:: Work instruction ::
Quote the lines of the data below verbatim, beginning at the line that contains "Click the Blockscan chat 'b' icon" and ending at the last line, both included, and excluding pictures.

Stored data entries
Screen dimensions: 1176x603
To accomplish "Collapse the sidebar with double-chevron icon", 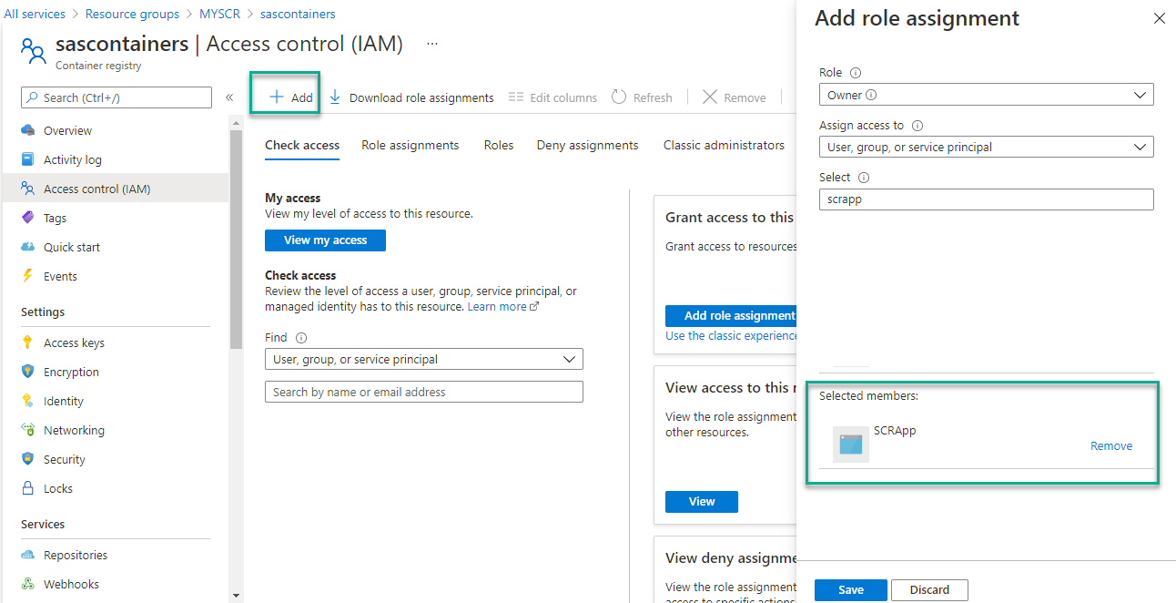I will [229, 97].
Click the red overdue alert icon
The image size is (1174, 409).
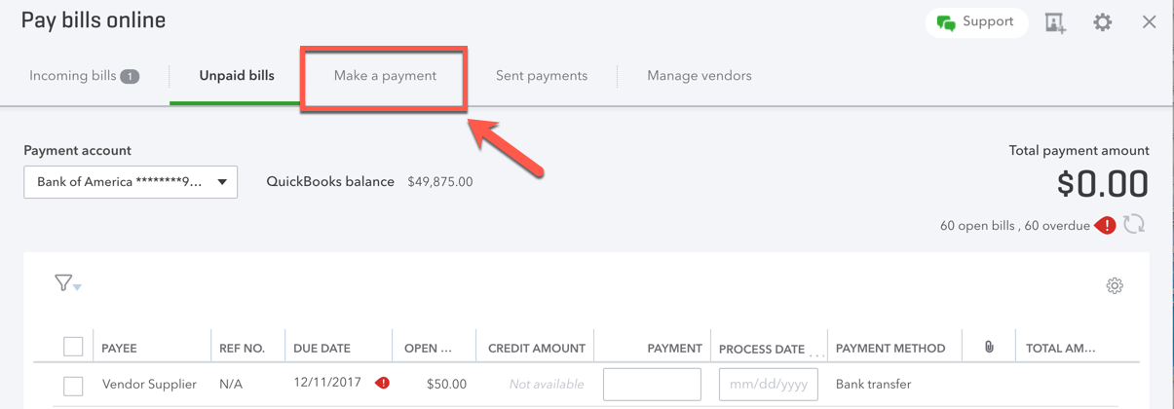pyautogui.click(x=1106, y=225)

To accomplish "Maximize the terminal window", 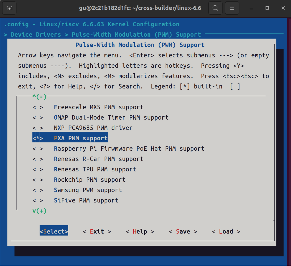I will [267, 8].
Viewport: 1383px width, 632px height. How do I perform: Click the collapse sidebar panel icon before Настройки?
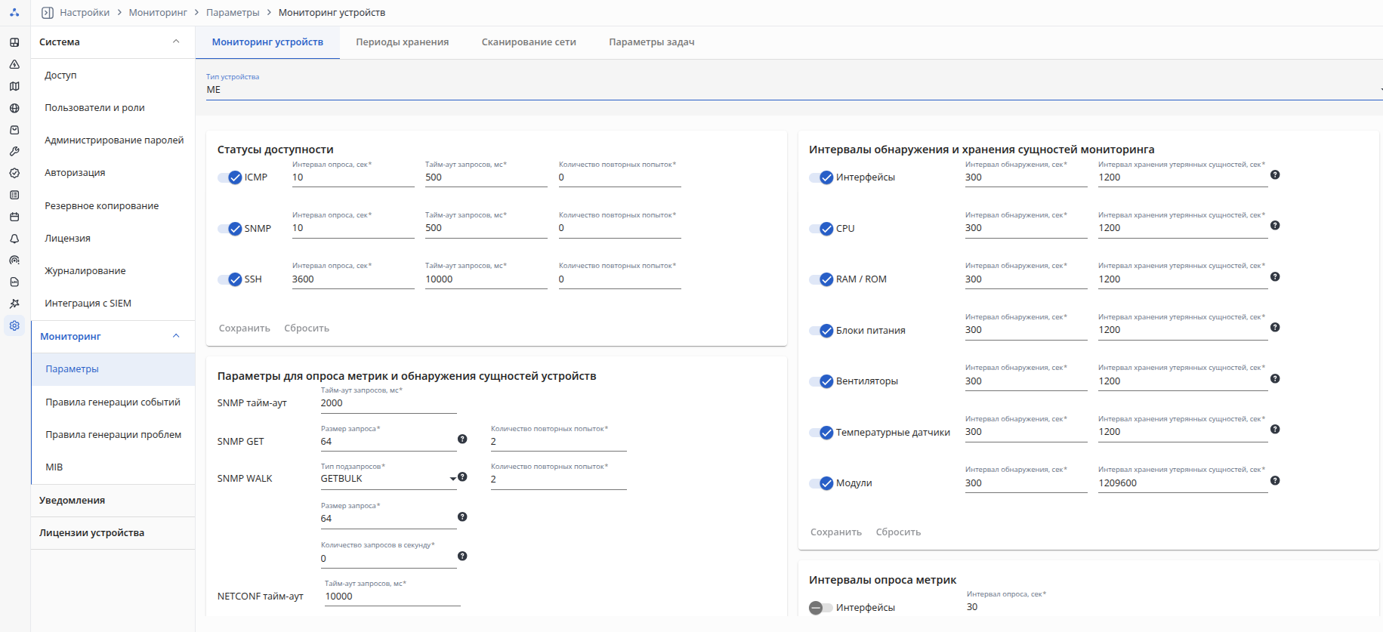point(48,13)
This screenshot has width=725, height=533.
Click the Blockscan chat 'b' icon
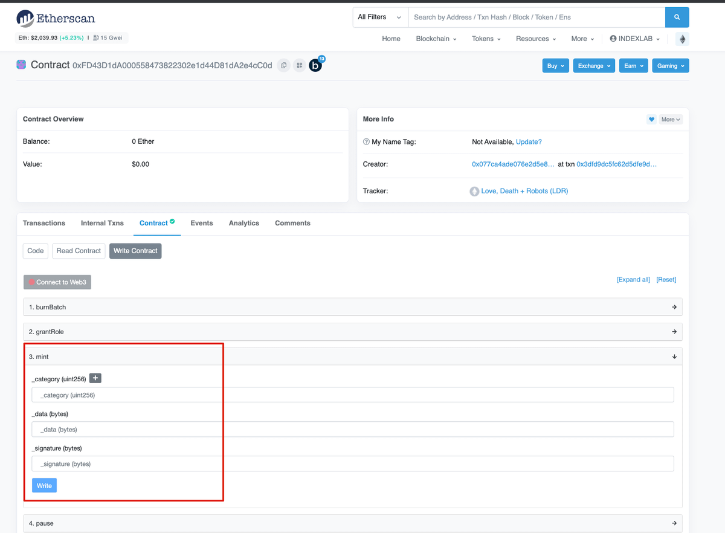click(315, 65)
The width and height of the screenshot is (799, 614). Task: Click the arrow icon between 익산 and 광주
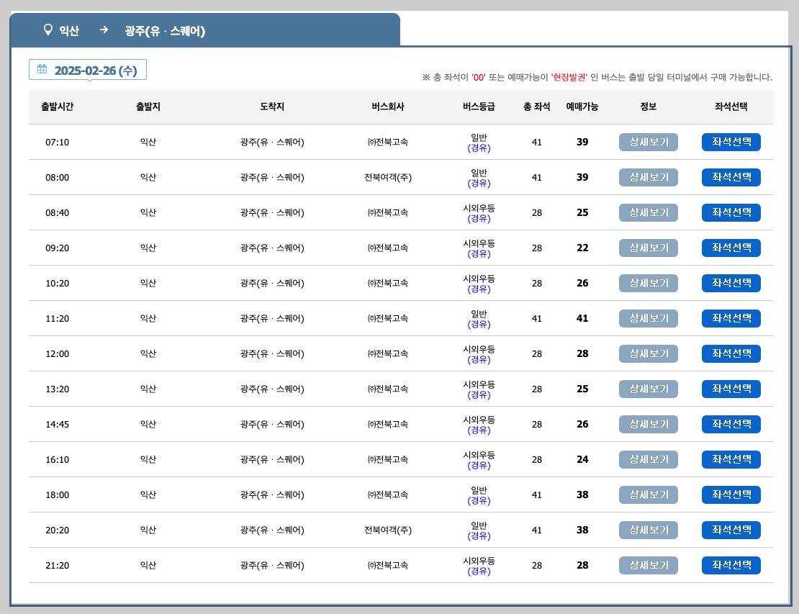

:: Answer section ::
Click the Blockscan chat 'b' icon
click(315, 65)
The width and height of the screenshot is (799, 614). Task: Click the arrow icon between 익산 and 광주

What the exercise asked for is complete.